Sister Sue, Minister Provincial of the First Order Sisters in the European Province, writes:

 

Sr Sue CSF

Sr Sue CSF

Dear Friends,

 

By the time this reaches you I will have been in office as Minister for just over six months, and I am already beginning to feel more at home in the role.  I am very thankful for the support of my sisters and brothers, and for the prayers and encouragement of many people.

 

“Don’t underestimate the significance of your being here, among us.  It is hugely important – I don’t think you quite realise what an effect you have just by living your life as Franciscans”.  Having heard a number of comments such as this in recent months, referring to the life of  several different Franciscan houses, both in the UK and Korea, I have been reflecting on what might lie behind this often earnestly expressed affirmation.

 

When sisters or brothers hear such comments I believe we can be quite bewildered.  We are just getting on with our life, doing what to us are ordinary things, and may be very aware of our frailties and failings, the gap between our aspirations and the reality of our lives.  Hopefully we hear what is said, but I wonder how far we understand it, or for that matter really take it on board?

 

Pondering all this, I had been thinking that maybe people some-how experience sisters and brothers, and our life together, as symbolic of the presence of God in some way.  This might mean that their response to us is actually expressing an intuitive recognition and welcoming of God in their midst.  Yet all Christians are members of the Body of Christ, and both Francis and Clare remind us that all are called to be God-bearers, bearing Christ spiritually, as Mary bore Him physically.  So what is it particularly, I asked myself, that people respond to in us as Religious?

 

My thinking has been helped along by listening to teaching by Dr Martin Poulson SDB, of The Religious Life Institute at  Heythrop College, on Sacraments of the encounter with God, and the significance of vowed religious life in that context.  Religious vows point to the reality of God who calls us, and to whom we make what others see as a radical response in our commitment to a life under vows.  Dr Poulson, himself a Roman Catholic Salesian brother, suggests that brothers and sisters publicly vowed to live for God, are by their being a sacramental sign of God’s presence.  As such we do what we are.

========

**Task description**
Reproduce the letter from Sister Sue word for word, from start to finish. You won't need the listing.

========

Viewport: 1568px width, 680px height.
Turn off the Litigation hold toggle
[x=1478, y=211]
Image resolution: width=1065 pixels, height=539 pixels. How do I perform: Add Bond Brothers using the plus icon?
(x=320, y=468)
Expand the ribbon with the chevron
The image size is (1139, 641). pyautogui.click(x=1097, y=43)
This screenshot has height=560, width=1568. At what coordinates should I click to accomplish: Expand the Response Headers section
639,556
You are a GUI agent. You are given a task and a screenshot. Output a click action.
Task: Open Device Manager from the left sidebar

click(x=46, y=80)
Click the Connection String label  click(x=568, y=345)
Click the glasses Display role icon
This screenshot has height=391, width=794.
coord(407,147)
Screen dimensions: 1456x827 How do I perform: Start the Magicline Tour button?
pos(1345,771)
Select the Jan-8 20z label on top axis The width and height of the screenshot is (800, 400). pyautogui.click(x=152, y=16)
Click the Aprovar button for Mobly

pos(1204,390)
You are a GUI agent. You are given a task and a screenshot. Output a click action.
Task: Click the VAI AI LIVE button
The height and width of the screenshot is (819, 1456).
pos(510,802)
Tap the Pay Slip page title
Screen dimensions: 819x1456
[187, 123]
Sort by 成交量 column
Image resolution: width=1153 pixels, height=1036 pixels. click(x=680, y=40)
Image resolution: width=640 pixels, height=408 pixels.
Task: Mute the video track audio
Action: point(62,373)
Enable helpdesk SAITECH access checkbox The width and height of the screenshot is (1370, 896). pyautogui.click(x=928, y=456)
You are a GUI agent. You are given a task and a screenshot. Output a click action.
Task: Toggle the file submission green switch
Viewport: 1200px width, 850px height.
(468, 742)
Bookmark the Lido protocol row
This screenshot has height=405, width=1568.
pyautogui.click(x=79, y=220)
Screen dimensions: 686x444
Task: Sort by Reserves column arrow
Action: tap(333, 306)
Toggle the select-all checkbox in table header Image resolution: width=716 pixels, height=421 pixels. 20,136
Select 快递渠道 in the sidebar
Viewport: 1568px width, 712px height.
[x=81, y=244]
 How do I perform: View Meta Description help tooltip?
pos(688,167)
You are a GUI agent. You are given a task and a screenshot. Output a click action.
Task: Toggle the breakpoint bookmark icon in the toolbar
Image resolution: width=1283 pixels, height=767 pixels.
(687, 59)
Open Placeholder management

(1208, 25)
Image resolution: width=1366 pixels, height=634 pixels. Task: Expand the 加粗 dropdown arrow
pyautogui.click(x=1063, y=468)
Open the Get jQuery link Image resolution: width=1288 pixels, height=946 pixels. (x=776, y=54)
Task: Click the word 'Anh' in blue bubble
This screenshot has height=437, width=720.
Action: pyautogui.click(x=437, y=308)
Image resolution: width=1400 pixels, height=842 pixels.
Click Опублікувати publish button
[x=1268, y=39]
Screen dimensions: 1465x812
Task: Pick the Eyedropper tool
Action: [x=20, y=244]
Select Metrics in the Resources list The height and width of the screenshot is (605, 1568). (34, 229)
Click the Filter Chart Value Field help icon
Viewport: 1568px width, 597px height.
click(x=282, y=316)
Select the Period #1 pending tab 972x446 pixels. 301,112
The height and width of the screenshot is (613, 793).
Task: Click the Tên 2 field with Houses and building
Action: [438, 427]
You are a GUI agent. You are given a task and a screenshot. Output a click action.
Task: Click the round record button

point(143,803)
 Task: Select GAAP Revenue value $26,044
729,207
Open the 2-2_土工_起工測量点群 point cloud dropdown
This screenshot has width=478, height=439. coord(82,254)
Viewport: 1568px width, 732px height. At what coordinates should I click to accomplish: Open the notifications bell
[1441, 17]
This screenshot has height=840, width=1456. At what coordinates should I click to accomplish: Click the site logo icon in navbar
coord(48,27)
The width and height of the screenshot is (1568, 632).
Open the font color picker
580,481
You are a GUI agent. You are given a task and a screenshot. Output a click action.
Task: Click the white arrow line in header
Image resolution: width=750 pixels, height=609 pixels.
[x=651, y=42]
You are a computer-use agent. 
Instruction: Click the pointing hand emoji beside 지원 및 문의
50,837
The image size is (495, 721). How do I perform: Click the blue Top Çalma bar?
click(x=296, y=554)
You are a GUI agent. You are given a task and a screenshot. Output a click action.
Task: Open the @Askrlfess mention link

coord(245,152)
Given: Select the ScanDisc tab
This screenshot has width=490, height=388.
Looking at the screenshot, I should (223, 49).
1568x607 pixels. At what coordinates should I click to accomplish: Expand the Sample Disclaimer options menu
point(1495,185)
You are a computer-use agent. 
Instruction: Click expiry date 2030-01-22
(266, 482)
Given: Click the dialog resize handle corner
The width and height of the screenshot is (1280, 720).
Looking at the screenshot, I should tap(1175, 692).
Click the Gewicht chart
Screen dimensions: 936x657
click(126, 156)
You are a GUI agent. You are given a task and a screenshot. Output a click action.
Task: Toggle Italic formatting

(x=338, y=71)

========

**Full response**
Sister Sue, Minister Provincial of the First Order Sisters in the European Province, writes:

 

Sr Sue CSF

Sr Sue CSF

Dear Friends,

 

By the time this reaches you I will have been in office as Minister for just over six months, and I am already beginning to feel more at home in the role.  I am very thankful for the support of my sisters and brothers, and for the prayers and encouragement of many people.

 

“Don’t underestimate the significance of your being here, among us.  It is hugely important – I don’t think you quite realise what an effect you have just by living your life as Franciscans”.  Having heard a number of comments such as this in recent months, referring to the life of  several different Franciscan houses, both in the UK and Korea, I have been reflecting on what might lie behind this often earnestly expressed affirmation.

 

When sisters or brothers hear such comments I believe we can be quite bewildered.  We are just getting on with our life, doing what to us are ordinary things, and may be very aware of our frailties and failings, the gap between our aspirations and the reality of our lives.  Hopefully we hear what is said, but I wonder how far we understand it, or for that matter really take it on board?

 

Pondering all this, I had been thinking that maybe people some-how experience sisters and brothers, and our life together, as symbolic of the presence of God in some way.  This might mean that their response to us is actually expressing an intuitive recognition and welcoming of God in their midst.  Yet all Christians are members of the Body of Christ, and both Francis and Clare remind us that all are called to be God-bearers, bearing Christ spiritually, as Mary bore Him physically.  So what is it particularly, I asked myself, that people respond to in us as Religious?

 

My thinking has been helped along by listening to teaching by Dr Martin Poulson SDB, of The Religious Life Institute at  Heythrop College, on Sacraments of the encounter with God, and the significance of vowed religious life in that context.  Religious vows point to the reality of God who calls us, and to whom we make what others see as a radical response in our commitment to a life under vows.  Dr Poulson, himself a Roman Catholic Salesian brother, suggests that brothers and sisters publicly vowed to live for God, are by their being a sacramental sign of God’s presence.  As such we do what we are.